17 July 2012 6:58:53 am Parsing RTOE...
17 July 2012 6:58:53 am New RTOE = 18
17 July 2012 6:58:53 am RTOE = 18
17 July 2012 6:58:53 am RID = 0ADUV9FM016
17 July 2012 6:58:53 am Executing...BioNCBIFetch
17 July 2012 6:58:53 am QBLAST: Delaying retry for 18 seconds
17 July 2012 6:59:11 am Sending another NCBI BLAST request...
17 July 2012 6:59:14 am NCBI BLAST request sent, waiting for results...
17 July 2012 6:59:15 am Finished successfully

Monday, July 16, 2012

Parsing and profiling BLAST results


For my application I wanted to display BLAST summaries because we track some history data in the Nuccore database. If you, as a good bioinformatician, have downloaded the BLAST XML files you may find a summary of each BLAST is found in the header. 

As we may have several BLAST files, processing entirely each one just to read the header is a waste of time, so we need to parse a XML up to a particular node is found, which is provided by the BioSmalltalk API using StAX parser (XMLPullParser) as backend.

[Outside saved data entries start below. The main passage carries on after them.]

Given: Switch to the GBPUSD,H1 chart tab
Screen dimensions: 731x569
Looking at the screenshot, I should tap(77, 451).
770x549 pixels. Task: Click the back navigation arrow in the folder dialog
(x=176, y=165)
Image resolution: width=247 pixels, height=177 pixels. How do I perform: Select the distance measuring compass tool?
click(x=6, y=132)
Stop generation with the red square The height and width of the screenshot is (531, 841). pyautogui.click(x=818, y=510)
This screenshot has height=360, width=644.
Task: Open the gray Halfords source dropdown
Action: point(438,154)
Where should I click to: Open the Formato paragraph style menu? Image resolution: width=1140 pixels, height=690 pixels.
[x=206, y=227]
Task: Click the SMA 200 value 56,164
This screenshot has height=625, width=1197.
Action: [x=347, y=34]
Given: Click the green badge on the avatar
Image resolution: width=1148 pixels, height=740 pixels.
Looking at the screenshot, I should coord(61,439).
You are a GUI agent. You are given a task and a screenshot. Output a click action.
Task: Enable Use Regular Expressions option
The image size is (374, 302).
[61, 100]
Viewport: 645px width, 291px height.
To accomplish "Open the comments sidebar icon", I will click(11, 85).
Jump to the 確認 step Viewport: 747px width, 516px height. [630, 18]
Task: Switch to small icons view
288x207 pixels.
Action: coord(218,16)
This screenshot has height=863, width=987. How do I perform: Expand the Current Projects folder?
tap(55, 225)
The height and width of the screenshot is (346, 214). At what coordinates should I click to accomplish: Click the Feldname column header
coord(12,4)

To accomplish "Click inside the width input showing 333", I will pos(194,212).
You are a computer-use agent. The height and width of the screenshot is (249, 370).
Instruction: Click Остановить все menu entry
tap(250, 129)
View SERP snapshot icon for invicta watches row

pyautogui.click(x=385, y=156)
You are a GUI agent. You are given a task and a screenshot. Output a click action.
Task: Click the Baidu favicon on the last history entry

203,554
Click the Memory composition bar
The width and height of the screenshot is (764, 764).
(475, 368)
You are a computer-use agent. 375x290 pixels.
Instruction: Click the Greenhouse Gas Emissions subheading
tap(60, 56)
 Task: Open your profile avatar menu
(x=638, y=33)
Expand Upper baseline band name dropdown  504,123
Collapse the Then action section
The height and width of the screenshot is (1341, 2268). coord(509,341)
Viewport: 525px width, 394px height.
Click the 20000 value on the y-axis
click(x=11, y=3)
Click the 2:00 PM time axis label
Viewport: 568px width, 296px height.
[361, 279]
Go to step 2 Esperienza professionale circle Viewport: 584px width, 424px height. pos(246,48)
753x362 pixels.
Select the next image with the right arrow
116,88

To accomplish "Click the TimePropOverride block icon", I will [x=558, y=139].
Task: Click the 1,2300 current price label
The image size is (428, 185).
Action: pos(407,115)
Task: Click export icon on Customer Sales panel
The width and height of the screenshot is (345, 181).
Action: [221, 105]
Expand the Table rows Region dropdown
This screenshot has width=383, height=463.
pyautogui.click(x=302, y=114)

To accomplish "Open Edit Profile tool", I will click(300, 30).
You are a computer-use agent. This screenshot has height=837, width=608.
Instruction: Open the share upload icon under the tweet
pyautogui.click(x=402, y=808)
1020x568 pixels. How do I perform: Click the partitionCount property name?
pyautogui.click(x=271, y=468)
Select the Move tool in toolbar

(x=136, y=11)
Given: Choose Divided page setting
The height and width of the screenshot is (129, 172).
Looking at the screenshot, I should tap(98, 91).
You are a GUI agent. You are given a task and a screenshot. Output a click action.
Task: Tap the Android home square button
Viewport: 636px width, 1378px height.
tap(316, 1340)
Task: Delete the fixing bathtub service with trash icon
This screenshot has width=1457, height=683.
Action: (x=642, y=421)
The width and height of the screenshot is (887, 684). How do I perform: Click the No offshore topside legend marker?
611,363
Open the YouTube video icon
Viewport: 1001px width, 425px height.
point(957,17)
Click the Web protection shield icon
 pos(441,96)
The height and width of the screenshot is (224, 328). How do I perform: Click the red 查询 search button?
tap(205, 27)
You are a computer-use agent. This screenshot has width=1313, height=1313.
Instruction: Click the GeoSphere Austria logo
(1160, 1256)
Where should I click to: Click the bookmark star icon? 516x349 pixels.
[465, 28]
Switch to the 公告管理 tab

Now, compare the time spent reading a whole XML file versus just stopping after the last header node is found.

BioObject requestXmlFile
 ifNotNilDo: [ : fileLocation |
  | blastReader timeToReadFile timeToProcessNode output |  
  timeToReadFile :=   [ blastReader := BioNCBIBlastReader newFromXML: fileLocation ] timeToRun.
  timeToProcessNode :=  [ output := blastReader blastProgramName ] timeToRun.
  timeToReadFile :=   ( Duration milliSeconds: timeToReadFile ) asSeconds.
  timeToProcessNode :=  ( Duration milliSeconds: timeToProcessNode ) asSeconds.
  Transcript 
   cr;
   show: 'Seconds to read ' , fileLocation , ' = ';
   show: timeToReadFile;
   cr;
   show: 'Seconds to process node = ' , timeToProcessNode asString;
   cr;
   show: output ]
Wonder how to read a whole group of BLAST XML files contained in a directory? This script would do it:
| time blastReaders blastHits |

Smalltalk garbageCollect.
Transcript clear.
time := [ blastReaders := BioBlastCollection filesFromXMLDirectory: 'Data\BLASTs\'.
  Transcript show: blastReaders size asString , ' blast XML files were read'; cr.
  blastHits := blastReaders parsedContents ] timeToRun.
blastHits explore.
Transcript 
 cr;
 show: 'Seconds to read NCBI BLAST XML''s = ';
 show: ( Duration milliSeconds: time ) asSeconds

but wrapping everything you want to measure in a #timeToRun block isn't that fun. Plus getting rid of that bunch of temporary variables, in Pharo you may profile the task in a beautiful one-liner:

( BioBlastCollection filesFromXMLDirectory: 'Data\BLASTs\' ) parsedContents.

just right-click the selected line and select "Profile it" as shown in the screenshot.

 

after execution, the Time Profiler is open with detailed information of time spent in each method so you may see where to look better for bottlenecks.